* **PROBLEM TO WORK ON**
Copy out the following passage about historic sites in Fox Chase in its entirety, word for word.

*** DOCUMENT SEGMENT Section Begins ***

Fox Chase Farm is one of the few remaining active farms in Philadelphia County and is used extensively by the School District of Philadelphia. It began in 1683 as a land grant from William Penn to Lord Stanley and then passed to the McVeigh family for over 100 years. Later, the Wistar family developed it into a self-sufficient farm until it became a Gentlemen's Farm owned by two farmers, Lorimer and Butler. Friends of Fox Chase Farm, an all-volunteer group, currently assists in maintaining and preserving this pastoral treasure for present and future generations.

William Rhawn, president of the National Bank of the Republic in 1879, built a summer residence here. To design the project, he chose architect Frank Furness, whose work was synonymous with the mansions and public buildings of the Gilded Age. The banker's country estate includes a carriage house and gatekeeper's house. He called the estate “Knowlton” because it resembled the estate in England of Rhawn's wife's great-grandfather, John Knowles. It has since been converted into a catering establishment.

Ryerss Mansion

Ryerss Mansion is also located in Fox Chase. The house was built by merchant Joseph Waln Ryerss in 1859 and overlooks Burholme Park, one of the highest vistas in Philadelphia. The mansion is home to a massive and eccentric collection of artifacts and antiquities from around the world, collected during the Ryerss family's extensive travels and exotic sojourns, from Europe, to Africa, to the Far East.

*** DOCUMENT SEGMENT Section Ends ***
*** DATASET RECORDS Section Begins ***

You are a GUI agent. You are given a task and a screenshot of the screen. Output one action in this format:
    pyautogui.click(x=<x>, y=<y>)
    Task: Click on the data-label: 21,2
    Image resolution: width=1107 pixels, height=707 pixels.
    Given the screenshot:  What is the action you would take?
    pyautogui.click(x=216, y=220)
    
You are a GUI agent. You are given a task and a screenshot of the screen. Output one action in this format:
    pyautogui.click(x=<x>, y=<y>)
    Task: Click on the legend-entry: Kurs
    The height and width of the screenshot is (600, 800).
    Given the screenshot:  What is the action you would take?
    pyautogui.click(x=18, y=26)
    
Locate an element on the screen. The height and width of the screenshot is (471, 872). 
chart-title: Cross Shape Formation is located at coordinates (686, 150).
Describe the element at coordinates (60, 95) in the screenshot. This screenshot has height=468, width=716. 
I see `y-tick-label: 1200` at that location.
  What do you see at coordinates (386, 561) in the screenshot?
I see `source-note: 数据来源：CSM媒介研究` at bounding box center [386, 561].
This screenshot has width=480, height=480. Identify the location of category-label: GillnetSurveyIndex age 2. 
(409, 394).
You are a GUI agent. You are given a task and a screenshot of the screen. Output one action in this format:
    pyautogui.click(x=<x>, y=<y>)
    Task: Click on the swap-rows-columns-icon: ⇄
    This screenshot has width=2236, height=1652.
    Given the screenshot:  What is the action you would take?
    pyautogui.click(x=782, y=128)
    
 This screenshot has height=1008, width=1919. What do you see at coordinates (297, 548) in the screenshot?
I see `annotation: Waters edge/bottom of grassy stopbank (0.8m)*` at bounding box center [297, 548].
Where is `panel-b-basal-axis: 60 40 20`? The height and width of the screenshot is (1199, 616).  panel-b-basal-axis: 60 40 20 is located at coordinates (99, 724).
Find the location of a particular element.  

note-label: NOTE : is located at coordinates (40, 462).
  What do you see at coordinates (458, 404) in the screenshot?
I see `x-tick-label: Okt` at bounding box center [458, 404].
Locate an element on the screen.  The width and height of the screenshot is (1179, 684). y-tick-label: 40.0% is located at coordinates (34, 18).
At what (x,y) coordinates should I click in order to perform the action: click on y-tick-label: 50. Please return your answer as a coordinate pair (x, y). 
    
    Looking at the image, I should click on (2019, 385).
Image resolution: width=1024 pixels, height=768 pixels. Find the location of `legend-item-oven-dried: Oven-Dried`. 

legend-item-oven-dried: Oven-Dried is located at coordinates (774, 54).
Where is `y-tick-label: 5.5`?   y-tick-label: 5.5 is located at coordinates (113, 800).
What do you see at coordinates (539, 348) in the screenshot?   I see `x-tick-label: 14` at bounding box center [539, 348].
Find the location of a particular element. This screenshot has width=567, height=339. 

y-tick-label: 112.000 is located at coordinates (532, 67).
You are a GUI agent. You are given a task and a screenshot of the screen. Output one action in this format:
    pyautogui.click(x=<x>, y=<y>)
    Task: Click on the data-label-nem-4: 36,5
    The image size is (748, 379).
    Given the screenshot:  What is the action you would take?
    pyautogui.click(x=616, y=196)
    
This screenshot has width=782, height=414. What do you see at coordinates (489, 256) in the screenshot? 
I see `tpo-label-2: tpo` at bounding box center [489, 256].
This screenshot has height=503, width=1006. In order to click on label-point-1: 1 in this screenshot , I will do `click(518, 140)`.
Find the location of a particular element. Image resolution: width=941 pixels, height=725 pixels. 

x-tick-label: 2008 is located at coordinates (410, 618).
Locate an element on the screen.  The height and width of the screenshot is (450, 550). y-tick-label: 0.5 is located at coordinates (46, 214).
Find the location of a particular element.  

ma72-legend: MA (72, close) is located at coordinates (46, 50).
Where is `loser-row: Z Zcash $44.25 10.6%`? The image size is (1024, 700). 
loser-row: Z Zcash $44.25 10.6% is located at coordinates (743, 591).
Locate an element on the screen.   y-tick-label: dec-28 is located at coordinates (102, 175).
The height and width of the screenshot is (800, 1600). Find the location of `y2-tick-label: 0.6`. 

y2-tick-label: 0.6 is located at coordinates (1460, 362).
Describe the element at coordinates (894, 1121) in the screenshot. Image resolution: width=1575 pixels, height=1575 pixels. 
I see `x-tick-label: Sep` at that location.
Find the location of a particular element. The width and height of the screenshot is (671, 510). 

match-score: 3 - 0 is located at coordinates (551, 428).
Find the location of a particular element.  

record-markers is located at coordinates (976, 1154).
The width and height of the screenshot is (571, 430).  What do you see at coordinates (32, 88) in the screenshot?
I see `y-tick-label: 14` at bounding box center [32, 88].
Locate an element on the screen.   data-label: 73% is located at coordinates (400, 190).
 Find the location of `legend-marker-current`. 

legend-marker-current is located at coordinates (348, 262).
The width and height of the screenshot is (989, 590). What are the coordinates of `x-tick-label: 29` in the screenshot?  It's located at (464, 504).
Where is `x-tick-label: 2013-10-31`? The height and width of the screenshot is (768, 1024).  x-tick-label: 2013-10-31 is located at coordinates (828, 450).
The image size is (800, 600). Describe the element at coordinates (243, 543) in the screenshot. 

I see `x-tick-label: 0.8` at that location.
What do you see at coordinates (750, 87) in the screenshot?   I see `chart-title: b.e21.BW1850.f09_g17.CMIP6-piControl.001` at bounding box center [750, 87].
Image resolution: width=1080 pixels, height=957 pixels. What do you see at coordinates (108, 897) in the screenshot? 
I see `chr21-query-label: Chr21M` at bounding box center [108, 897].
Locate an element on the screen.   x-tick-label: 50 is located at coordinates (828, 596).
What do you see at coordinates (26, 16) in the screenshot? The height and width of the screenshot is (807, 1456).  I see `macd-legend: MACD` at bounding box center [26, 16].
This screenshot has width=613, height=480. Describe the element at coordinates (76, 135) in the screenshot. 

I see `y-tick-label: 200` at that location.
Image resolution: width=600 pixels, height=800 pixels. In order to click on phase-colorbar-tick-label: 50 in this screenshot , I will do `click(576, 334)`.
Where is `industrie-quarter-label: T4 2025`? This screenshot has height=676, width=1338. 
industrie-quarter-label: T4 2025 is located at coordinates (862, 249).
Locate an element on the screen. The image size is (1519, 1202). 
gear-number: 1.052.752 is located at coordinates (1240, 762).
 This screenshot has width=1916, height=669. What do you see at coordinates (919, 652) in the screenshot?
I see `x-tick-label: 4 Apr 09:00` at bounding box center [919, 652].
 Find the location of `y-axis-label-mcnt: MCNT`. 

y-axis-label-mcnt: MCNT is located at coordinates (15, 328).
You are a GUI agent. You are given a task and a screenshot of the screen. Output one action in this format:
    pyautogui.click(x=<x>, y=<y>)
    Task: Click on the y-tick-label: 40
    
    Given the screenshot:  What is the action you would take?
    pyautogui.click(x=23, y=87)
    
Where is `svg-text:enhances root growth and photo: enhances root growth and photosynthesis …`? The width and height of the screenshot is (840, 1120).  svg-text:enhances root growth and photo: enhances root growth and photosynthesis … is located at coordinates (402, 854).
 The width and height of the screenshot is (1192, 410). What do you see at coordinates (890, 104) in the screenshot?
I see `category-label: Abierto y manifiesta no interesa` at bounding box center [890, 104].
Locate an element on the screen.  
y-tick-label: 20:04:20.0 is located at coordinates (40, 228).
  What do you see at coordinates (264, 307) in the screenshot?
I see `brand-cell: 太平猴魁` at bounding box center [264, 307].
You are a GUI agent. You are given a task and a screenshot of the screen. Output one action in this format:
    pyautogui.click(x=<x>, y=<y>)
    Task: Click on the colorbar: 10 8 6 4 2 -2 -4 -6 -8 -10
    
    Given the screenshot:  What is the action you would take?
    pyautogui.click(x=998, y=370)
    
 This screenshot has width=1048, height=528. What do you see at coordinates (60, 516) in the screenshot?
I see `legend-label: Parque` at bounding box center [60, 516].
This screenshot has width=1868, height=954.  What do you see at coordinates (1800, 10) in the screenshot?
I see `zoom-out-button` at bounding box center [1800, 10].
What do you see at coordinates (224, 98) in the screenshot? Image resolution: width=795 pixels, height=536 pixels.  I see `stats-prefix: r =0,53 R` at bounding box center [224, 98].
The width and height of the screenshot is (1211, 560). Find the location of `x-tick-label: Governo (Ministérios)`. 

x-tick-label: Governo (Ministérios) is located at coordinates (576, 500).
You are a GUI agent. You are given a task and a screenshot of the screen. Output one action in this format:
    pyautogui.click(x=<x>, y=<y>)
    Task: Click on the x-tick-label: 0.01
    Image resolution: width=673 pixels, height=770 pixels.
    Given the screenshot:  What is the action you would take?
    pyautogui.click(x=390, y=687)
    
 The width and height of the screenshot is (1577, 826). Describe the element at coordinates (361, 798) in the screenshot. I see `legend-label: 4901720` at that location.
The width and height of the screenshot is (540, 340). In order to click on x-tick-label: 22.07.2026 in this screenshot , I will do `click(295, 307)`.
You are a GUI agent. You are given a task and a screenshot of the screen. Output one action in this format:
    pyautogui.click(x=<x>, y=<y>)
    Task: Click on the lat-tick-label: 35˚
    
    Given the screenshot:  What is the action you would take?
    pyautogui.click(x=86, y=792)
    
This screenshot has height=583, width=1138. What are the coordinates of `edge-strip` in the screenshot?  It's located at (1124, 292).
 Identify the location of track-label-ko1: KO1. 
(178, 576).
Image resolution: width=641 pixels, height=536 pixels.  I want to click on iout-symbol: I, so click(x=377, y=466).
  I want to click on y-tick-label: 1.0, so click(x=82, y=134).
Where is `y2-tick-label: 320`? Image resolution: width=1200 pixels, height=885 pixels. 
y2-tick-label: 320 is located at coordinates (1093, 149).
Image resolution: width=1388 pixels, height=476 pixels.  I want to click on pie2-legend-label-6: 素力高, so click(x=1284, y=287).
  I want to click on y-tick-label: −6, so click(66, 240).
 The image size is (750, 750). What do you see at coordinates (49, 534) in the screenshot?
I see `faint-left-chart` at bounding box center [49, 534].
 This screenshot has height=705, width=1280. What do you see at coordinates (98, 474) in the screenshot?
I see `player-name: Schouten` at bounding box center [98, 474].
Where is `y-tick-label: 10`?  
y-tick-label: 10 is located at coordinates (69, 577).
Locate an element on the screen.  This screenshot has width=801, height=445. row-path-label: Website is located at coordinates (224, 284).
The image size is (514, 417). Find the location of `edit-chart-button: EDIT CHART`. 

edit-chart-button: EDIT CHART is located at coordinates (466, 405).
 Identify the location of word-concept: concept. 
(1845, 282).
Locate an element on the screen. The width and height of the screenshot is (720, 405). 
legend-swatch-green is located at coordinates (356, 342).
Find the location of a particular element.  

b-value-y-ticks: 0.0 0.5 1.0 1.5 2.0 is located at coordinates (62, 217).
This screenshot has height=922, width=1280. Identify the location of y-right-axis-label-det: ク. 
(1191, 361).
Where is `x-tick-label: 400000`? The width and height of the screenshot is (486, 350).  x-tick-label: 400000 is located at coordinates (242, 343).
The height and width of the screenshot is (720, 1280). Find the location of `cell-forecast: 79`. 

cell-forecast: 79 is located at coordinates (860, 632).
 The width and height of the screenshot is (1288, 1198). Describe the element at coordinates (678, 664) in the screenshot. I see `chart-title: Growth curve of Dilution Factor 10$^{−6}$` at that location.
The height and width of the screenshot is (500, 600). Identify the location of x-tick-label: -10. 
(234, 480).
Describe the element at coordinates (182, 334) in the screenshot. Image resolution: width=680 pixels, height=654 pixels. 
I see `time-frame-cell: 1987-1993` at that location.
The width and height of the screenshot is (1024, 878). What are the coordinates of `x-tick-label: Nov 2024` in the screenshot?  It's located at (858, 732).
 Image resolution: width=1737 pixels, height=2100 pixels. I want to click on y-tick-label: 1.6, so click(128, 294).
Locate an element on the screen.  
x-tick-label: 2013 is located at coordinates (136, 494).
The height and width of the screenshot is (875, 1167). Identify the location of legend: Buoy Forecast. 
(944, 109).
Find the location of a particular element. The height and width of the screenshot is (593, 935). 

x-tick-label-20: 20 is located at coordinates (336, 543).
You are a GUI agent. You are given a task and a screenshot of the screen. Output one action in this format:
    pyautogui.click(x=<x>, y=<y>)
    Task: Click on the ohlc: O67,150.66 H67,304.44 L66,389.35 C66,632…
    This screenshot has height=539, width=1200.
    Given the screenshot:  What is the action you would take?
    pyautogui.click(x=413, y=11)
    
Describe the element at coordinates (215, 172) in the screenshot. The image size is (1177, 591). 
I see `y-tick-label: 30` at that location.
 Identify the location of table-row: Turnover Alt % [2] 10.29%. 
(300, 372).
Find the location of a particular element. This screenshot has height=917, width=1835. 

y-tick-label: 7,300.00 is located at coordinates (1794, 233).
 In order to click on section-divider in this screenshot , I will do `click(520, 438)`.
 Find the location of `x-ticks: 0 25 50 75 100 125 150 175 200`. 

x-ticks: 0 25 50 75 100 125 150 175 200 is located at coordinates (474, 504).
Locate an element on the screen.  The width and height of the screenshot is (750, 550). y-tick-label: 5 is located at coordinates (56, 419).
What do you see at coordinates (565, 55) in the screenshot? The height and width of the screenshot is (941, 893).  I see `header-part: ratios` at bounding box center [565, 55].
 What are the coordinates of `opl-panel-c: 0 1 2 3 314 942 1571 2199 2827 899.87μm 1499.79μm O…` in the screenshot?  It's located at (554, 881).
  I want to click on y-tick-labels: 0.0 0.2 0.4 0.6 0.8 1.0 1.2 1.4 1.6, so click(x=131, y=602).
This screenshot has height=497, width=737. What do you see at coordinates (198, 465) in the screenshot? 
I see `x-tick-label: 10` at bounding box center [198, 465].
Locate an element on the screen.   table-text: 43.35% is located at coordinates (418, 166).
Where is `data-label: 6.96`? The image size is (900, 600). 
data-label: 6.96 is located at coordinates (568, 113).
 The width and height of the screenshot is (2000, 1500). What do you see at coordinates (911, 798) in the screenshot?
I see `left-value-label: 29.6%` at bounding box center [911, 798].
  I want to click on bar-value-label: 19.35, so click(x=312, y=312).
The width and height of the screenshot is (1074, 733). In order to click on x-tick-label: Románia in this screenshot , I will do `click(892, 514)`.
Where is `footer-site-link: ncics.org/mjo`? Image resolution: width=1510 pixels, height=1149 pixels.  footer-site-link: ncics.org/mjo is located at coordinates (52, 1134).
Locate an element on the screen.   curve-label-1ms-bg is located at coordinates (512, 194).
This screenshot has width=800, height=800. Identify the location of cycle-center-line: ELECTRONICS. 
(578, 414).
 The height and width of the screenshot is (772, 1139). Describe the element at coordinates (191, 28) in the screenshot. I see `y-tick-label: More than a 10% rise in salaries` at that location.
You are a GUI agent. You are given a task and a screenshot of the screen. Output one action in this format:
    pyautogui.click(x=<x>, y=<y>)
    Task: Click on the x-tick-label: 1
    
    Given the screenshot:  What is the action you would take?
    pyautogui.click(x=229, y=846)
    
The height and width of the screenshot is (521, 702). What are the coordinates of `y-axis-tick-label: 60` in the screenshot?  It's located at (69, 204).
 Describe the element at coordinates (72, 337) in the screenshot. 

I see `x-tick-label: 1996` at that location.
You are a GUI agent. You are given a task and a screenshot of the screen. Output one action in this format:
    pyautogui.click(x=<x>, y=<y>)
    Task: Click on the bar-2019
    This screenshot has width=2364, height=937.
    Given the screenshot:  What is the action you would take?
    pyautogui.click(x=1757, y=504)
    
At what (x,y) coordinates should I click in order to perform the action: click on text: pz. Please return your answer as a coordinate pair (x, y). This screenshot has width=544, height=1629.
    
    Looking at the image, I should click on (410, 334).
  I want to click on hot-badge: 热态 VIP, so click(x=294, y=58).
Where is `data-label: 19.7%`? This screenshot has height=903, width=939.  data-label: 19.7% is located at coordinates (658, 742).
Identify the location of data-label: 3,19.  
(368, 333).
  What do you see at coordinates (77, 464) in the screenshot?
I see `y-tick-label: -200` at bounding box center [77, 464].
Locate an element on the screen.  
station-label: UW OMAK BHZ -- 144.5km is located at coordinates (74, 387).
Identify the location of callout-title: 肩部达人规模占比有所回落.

*** DATASET RECORDS Section Ends ***

* **OUTPUT OF THE TASK**
Fox Chase Farm is one of the few remaining active farms in Philadelphia County and is used extensively by the School District of Philadelphia. It began in 1683 as a land grant from William Penn to Lord Stanley and then passed to the McVeigh family for over 100 years. Later, the Wistar family developed it into a self-sufficient farm until it became a Gentlemen's Farm owned by two farmers, Lorimer and Butler. Friends of Fox Chase Farm, an all-volunteer group, currently assists in maintaining and preserving this pastoral treasure for present and future generations.

William Rhawn, president of the National Bank of the Republic in 1879, built a summer residence here. To design the project, he chose architect Frank Furness, whose work was synonymous with the mansions and public buildings of the Gilded Age. The banker's country estate includes a carriage house and gatekeeper's house. He called the estate “Knowlton” because it resembled the estate in England of Rhawn's wife's great-grandfather, John Knowles. It has since been converted into a catering establishment.

Ryerss Mansion

Ryerss Mansion is also located in Fox Chase. The house was built by merchant Joseph Waln Ryerss in 1859 and overlooks Burholme Park, one of the highest vistas in Philadelphia. The mansion is home to a massive and eccentric collection of artifacts and antiquities from around the world, collected during the Ryerss family's extensive travels and exotic sojourns, from Europe, to Africa, to the Far East.